[Excerpt from a dataset]
◆ ◆ ◆ ◆ ◆ ◆ ◆

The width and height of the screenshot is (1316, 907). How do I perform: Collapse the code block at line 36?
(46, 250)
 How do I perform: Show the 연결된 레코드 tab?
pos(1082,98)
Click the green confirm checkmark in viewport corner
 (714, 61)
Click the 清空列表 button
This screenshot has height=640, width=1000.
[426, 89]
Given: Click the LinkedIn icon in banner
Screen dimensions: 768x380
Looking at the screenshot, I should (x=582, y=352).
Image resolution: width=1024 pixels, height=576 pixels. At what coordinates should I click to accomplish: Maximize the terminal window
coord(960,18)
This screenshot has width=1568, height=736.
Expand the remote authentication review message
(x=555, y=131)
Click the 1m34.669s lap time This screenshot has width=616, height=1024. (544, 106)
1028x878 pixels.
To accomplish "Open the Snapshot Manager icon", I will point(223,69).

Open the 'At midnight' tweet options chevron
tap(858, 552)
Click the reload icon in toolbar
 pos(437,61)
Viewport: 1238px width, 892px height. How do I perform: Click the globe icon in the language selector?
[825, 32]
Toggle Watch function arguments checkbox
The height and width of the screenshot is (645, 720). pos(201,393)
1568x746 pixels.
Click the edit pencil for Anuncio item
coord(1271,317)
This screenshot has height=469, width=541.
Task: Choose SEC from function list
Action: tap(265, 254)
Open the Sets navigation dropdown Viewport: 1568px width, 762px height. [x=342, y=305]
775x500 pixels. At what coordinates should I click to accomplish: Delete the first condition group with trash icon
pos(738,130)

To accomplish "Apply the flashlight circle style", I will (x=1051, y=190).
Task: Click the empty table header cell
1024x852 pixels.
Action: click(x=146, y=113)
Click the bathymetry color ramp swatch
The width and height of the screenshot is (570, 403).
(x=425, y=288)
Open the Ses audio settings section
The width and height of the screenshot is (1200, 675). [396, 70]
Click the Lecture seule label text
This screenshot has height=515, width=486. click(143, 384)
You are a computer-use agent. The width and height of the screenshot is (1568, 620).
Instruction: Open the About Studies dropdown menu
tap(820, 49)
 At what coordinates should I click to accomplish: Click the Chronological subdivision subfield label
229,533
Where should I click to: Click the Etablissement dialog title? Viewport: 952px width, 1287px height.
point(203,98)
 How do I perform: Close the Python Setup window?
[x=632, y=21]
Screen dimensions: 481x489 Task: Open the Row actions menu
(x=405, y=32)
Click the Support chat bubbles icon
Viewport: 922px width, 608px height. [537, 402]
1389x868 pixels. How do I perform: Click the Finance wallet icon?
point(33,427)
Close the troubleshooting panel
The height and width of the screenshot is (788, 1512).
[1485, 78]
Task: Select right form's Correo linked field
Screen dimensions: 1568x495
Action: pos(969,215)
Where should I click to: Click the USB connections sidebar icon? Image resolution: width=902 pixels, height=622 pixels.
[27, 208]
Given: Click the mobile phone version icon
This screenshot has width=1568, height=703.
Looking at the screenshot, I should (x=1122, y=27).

◆ ◆ ◆ ◆ ◆ ◆ ◆

### WHAT IS BEING ASKED
Format the lines of the records from the one containing "Open the 'At midnight' tweet options chevron" through the one containing "Action: tap(265, 254)", inclusive, as a JSON list of strings with one string per line. Leave out any blank lines.

### COMPLETE ANSWER
[
  "Open the 'At midnight' tweet options chevron",
  "tap(858, 552)",
  "Click the reload icon in toolbar",
  " pos(437,61)",
  "Viewport: 1238px width, 892px height. How do I perform: Click the globe icon in the language selector?",
  "[825, 32]",
  "Toggle Watch function arguments checkbox",
  "The height and width of the screenshot is (645, 720). pos(201,393)",
  "1568x746 pixels.",
  "Click the edit pencil for Anuncio item",
  "coord(1271,317)",
  "This screenshot has height=469, width=541.",
  "Task: Choose SEC from function list",
  "Action: tap(265, 254)"
]